*** Opening of Provided data ***
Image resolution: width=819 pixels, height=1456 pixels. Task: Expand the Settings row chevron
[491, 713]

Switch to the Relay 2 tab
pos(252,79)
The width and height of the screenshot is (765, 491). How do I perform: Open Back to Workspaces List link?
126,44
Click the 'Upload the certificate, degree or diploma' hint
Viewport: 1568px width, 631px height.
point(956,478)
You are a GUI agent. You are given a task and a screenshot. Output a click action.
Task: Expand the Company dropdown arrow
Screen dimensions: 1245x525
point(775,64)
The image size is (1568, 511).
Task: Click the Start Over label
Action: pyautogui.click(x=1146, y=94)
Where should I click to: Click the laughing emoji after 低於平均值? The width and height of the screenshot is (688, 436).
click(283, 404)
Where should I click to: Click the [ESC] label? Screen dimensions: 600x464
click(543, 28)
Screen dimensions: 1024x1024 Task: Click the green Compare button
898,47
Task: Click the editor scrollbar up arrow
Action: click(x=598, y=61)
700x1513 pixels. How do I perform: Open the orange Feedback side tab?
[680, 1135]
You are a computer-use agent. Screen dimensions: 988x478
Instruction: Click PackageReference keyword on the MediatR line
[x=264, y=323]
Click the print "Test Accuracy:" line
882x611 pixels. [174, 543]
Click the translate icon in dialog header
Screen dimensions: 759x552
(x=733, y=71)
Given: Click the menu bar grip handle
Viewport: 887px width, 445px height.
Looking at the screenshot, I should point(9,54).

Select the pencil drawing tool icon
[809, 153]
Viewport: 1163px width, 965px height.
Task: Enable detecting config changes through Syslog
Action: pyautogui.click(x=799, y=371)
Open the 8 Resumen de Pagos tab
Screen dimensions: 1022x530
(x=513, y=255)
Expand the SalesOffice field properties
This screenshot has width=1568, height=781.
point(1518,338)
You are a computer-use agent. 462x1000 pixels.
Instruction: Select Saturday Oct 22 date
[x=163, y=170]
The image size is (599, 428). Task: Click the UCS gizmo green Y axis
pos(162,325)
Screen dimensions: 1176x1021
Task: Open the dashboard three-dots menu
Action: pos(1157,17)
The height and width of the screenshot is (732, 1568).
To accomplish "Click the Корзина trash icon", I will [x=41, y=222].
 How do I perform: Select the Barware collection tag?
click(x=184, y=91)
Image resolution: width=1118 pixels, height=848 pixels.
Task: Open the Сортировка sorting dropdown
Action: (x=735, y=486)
*** Close of Provided data ***
• The task:
Write down every entry exactly.

• Reply:
Image resolution: width=819 pixels, height=1456 pixels. Task: Expand the Settings row chevron
[491, 713]

Switch to the Relay 2 tab
pos(252,79)
The width and height of the screenshot is (765, 491). How do I perform: Open Back to Workspaces List link?
126,44
Click the 'Upload the certificate, degree or diploma' hint
Viewport: 1568px width, 631px height.
point(956,478)
You are a GUI agent. You are given a task and a screenshot. Output a click action.
Task: Expand the Company dropdown arrow
Screen dimensions: 1245x525
point(775,64)
The image size is (1568, 511).
Task: Click the Start Over label
Action: pyautogui.click(x=1146, y=94)
Where should I click to: Click the laughing emoji after 低於平均值? The width and height of the screenshot is (688, 436).
click(283, 404)
Where should I click to: Click the [ESC] label? Screen dimensions: 600x464
click(543, 28)
Screen dimensions: 1024x1024 Task: Click the green Compare button
898,47
Task: Click the editor scrollbar up arrow
Action: click(x=598, y=61)
700x1513 pixels. How do I perform: Open the orange Feedback side tab?
[680, 1135]
You are a computer-use agent. Screen dimensions: 988x478
Instruction: Click PackageReference keyword on the MediatR line
[x=264, y=323]
Click the print "Test Accuracy:" line
882x611 pixels. [174, 543]
Click the translate icon in dialog header
Screen dimensions: 759x552
(x=733, y=71)
Given: Click the menu bar grip handle
Viewport: 887px width, 445px height.
Looking at the screenshot, I should point(9,54).

Select the pencil drawing tool icon
[809, 153]
Viewport: 1163px width, 965px height.
Task: Enable detecting config changes through Syslog
Action: pyautogui.click(x=799, y=371)
Open the 8 Resumen de Pagos tab
Screen dimensions: 1022x530
(x=513, y=255)
Expand the SalesOffice field properties
This screenshot has width=1568, height=781.
point(1518,338)
You are a computer-use agent. 462x1000 pixels.
Instruction: Select Saturday Oct 22 date
[x=163, y=170]
The image size is (599, 428). Task: Click the UCS gizmo green Y axis
pos(162,325)
Screen dimensions: 1176x1021
Task: Open the dashboard three-dots menu
Action: pos(1157,17)
The height and width of the screenshot is (732, 1568).
To accomplish "Click the Корзина trash icon", I will [x=41, y=222].
 How do I perform: Select the Barware collection tag?
click(x=184, y=91)
Image resolution: width=1118 pixels, height=848 pixels.
Task: Open the Сортировка sorting dropdown
Action: (x=735, y=486)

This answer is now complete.